BlackBerry spots decade-long China-allied APT attack on Linux servers

News by Chandu Gopalakrishnan

Attack on Linux servers, Windows systems and Android devices world over went undetected for nearly a decade

Five China-allied attack groups have been targeting Linux servers, Windows systems and Android devices world over, undetected, for nearly a decade, disclosed Blackberry. The Canadian security software and service attributes the groups to civilian contractors sharing common tools and targeting information. 

Each participant had their own agenda, but were coordinated when it came to targeting Linux servers, said the report. Apart from the popularity, Linux servers become an ideal and strategic target of espionage for many reasons, said the report.

“Compromising Linux web servers allows for the exfiltration of massive amounts of data that can be obscured within the high volume of daily web traffic. Linux database servers provide attackers a greater chance of finding valuable data like sensitive intellectual property, trade secrets, or lists of employee usernames and passwords relatively quickly. Compromising Linux jump-boxes, aka bastion or proxy servers, erases a layer of protection typically relied upon by most corporate networks to separate internal networks from external threats,” the report said.

“All three types of servers described above – web, database, and proxy – are designed to be “up” all the time, meaning the same benefits they provide system administrators (continuous, reliable network access) are also afforded to the attackers who compromise them, making them a perfect staging area from which to penetrate other areas of the network,” said Eric Cornelius, chief product architect at BlackBerry, told SC Media UK.

“What’s more, all the source code for the Linux distributions commonly seen in corporate and government environments, including Red Hat Enterprise, Ubuntu, and CentOS, is freely available to examine. This plays to one of an APT’s key strengths: it allows knowledge of the operating system to be more readily exploited and for the tools designed to circumvent security to be more effective.”

Groups associated with the state or state-sponsored efforts of at least three governments have been found to develop and deploy Linux malware: China, Russia, and the United States, said the report. Several factors help researchers attribute the attacks to specific groups.

The usual indicators are data available regarding newly discovered threat (malware, infrastructure, techniques), knowledge and experience about the prior behaviour of these attack groups, targeting, the results of open-source investigation, information about the resources required by the attackers, relative level of complexity, idiosyncrasies of style – and the occasional operation security failure on the part of the attacker.

"The groups tracked by BlackBerry have clearly made targeted shifts in their tools, tactics, and procedures (TTPs) to more effectively fly under the radar,” said Craig Young,  computer security researcher for Tripwire's vulnerability and exposure research team (VERT).
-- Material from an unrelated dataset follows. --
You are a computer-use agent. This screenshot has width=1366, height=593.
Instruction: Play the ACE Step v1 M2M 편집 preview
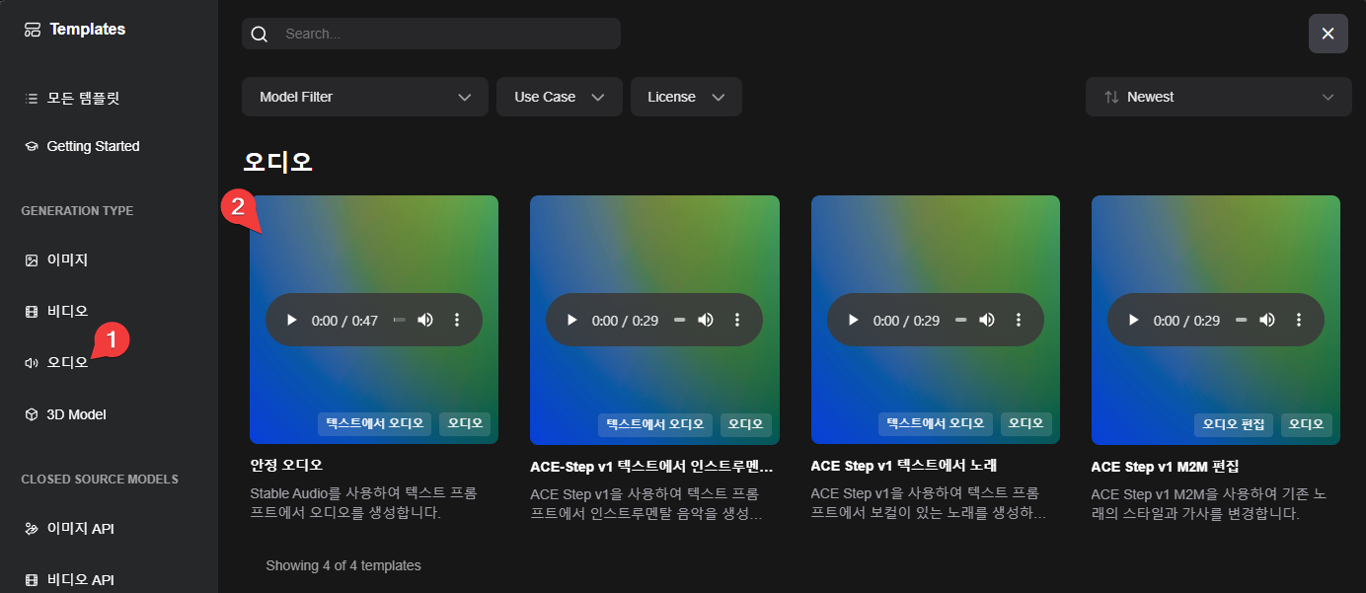pos(1133,320)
The research has spotted two new Android malware, one of which closely resembles the code in a commercially available penetration testing tool. Interestingly, the malware was created nearly two years before the commercial tool was first made available for purchase, said the report.

Both Linux and Android share a common feature: popularity.

"It's true that the more popular an app or software is, the more likely it is to be targeted by attackers. While open-source does have the benefits of lots of good eyes on it, it also means bad actors can examine it in more detail to look for ways to target systems running them,” Javvad Malik, security awareness advocate at KnowBe4, told SC Media UK.

It is yet to be ascertained whether these Android malwares were used in Covid-19 attacks, said Cornelius. “They were created and discovered prior to that. We are still investigating Covid-19-related attacks.”

SC Media UK earlier reported about developing nations getting on to cyber-espionage using commodity malware. 

“The use of publicly available hacking tools is a trend we can confirm and have written about ourselves, previously. Of particular concern is the use of those tools by governments or government-backed groups, as it aids in obfuscating attempts at attribution,” Cornelius said.

“By using malware signed with adware certificates to communicate with innocuous domain names hosted on public cloud providers, any alerts generated by the APT attack campaign tend to blend into the background. By camouflaging their campaigns in this manner, the attackers are making it increasingly difficult for defenders to identify breaches without productivity stifling security restrictions," Tripwire’s Young told SC Media UK.

However, the use of stolen code-signing certificates from adware companies is not necessarily a relevant example, Cornelius pointed out. 

“All legitimate software uses code-signing certs. The tactic we’re spotting here is the use of certs by the APTs that are intended to make their malware look like adware. Adware is generally perceived to be unwanted, but is regarded more as a nuisance or low priority, not a foothold for a threat actor acting in the interests of the Chinese government.”